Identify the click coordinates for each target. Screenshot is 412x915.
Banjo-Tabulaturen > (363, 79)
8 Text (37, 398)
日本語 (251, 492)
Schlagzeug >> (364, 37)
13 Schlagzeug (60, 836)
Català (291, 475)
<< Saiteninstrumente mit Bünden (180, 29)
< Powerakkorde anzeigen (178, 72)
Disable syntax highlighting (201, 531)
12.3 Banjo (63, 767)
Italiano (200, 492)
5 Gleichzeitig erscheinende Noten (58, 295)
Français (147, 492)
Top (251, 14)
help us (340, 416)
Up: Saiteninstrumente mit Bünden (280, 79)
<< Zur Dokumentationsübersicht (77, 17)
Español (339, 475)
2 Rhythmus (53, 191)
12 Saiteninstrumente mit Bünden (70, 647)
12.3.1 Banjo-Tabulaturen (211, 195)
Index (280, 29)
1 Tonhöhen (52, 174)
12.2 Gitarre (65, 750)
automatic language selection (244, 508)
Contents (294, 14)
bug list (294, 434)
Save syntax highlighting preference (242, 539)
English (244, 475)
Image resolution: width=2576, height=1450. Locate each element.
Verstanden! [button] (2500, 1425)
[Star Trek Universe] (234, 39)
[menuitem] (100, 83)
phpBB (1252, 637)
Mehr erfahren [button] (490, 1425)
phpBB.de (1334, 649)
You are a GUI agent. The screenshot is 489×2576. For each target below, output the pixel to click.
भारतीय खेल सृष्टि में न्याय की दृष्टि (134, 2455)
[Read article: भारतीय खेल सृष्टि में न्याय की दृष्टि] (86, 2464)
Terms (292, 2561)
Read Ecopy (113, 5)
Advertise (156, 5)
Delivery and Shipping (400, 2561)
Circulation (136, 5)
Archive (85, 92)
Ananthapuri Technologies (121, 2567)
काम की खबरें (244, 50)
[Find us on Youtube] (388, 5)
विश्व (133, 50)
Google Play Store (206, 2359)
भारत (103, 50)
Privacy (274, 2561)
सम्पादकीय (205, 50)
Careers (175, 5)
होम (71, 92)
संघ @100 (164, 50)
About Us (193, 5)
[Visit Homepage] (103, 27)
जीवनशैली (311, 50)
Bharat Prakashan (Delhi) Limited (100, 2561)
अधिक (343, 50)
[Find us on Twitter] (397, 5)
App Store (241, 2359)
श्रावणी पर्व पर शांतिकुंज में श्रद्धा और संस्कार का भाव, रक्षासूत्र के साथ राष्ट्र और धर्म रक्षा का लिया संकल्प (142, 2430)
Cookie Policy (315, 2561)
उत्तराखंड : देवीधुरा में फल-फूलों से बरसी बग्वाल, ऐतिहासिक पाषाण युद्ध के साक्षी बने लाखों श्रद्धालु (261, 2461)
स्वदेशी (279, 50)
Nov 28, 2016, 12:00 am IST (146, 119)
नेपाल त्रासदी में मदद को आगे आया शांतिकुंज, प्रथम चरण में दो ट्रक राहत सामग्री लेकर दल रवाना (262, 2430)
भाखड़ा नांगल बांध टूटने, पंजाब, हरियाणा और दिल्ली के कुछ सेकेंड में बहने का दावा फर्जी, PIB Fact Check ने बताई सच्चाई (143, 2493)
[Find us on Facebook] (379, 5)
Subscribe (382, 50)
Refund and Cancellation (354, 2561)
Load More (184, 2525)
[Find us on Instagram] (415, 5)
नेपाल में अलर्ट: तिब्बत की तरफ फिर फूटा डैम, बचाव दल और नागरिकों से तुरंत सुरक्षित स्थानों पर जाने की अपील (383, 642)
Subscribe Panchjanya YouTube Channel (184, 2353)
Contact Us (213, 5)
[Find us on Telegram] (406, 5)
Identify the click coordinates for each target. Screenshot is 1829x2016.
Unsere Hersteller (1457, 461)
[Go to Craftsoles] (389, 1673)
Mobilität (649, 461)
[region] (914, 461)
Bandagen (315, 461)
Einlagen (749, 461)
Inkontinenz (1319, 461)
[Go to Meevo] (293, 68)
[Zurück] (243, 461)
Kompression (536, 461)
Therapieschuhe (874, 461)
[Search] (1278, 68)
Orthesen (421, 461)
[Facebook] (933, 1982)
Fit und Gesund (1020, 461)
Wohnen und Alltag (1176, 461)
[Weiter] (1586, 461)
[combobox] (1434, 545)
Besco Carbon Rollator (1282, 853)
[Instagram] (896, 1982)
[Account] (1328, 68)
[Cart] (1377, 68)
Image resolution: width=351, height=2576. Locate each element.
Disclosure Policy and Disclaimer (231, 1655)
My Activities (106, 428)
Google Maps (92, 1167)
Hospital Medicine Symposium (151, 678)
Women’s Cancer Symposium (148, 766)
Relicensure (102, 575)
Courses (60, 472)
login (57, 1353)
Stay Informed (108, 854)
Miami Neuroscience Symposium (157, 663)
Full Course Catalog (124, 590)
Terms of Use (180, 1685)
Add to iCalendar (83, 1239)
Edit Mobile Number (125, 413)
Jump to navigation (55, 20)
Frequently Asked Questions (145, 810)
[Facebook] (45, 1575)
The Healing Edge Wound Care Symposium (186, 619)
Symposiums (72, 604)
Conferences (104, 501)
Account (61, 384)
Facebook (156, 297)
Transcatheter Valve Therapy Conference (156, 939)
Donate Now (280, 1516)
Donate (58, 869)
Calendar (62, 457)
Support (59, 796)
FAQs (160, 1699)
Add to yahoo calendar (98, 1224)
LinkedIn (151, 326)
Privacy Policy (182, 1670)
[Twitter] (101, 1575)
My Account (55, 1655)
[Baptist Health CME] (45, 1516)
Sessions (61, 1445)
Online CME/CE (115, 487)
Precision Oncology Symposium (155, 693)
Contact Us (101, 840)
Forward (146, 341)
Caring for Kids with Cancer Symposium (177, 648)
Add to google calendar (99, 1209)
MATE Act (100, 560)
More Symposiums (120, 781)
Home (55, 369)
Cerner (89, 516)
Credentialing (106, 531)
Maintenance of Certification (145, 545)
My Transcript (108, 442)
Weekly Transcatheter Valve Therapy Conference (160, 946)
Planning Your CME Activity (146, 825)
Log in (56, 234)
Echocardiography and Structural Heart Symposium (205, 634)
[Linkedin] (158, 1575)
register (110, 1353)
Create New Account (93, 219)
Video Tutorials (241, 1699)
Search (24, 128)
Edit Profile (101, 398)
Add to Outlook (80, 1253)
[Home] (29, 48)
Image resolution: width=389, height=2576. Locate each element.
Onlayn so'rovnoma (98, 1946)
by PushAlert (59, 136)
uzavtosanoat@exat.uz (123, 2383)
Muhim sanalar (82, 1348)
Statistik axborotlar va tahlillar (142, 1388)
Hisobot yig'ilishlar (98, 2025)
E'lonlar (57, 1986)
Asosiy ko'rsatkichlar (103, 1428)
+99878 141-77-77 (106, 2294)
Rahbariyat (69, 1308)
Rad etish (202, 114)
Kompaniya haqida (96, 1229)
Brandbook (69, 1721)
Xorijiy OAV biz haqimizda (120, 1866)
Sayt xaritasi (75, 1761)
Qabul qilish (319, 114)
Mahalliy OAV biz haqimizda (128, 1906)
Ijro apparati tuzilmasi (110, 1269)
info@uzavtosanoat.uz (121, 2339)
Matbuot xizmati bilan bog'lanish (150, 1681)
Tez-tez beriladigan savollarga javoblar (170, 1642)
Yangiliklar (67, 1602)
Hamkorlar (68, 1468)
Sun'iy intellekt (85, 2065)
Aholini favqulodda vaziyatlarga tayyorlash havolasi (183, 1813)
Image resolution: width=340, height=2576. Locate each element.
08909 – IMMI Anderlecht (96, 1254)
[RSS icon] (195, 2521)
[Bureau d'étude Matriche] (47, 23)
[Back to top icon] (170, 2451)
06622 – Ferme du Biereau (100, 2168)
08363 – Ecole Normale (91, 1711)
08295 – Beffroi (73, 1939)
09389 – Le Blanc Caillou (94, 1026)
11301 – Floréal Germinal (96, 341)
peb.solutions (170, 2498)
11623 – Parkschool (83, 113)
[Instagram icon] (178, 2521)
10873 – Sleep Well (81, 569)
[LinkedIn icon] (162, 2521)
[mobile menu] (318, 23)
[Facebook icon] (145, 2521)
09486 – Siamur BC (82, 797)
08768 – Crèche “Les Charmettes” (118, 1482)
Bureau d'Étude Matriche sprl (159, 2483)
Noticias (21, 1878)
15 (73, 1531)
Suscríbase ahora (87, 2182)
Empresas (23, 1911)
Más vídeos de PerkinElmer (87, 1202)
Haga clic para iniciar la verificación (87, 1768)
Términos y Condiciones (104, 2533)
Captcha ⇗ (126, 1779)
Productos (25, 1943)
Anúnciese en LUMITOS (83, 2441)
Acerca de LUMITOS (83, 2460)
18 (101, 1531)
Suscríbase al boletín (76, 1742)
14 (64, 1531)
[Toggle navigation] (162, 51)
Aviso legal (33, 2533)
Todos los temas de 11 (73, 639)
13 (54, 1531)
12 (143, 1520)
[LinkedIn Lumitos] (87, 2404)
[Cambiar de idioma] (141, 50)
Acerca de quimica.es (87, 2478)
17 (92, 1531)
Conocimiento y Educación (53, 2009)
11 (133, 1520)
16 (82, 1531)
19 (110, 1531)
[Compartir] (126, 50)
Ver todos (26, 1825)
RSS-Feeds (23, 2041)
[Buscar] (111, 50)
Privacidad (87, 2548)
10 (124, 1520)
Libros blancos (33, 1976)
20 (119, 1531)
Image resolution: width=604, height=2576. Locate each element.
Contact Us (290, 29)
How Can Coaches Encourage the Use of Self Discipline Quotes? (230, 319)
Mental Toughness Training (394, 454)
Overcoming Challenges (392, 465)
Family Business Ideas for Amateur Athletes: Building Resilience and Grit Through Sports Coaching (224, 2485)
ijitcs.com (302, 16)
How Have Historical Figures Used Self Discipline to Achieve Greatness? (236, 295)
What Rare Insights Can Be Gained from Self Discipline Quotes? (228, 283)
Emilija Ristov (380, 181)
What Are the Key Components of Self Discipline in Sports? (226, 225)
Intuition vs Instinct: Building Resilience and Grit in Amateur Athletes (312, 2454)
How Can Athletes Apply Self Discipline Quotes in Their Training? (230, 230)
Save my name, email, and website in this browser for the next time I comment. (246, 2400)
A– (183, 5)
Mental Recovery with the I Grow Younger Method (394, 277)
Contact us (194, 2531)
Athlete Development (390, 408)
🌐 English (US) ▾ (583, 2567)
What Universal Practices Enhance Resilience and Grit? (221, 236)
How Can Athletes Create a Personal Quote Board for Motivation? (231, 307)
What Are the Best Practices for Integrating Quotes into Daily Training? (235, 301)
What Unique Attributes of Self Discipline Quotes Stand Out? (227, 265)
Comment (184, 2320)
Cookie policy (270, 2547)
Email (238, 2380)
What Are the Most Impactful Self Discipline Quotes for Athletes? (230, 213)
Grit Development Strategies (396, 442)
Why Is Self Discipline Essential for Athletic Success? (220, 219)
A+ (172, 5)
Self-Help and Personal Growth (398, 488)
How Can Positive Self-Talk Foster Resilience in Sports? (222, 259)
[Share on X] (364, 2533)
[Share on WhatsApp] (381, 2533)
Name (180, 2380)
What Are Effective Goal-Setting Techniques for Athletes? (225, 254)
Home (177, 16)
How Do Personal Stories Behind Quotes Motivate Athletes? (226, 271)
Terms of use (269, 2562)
※
**What you are asked to do:**
Across the records above, count the lines holding "Personal" and write down only that count.

**Task response:**
3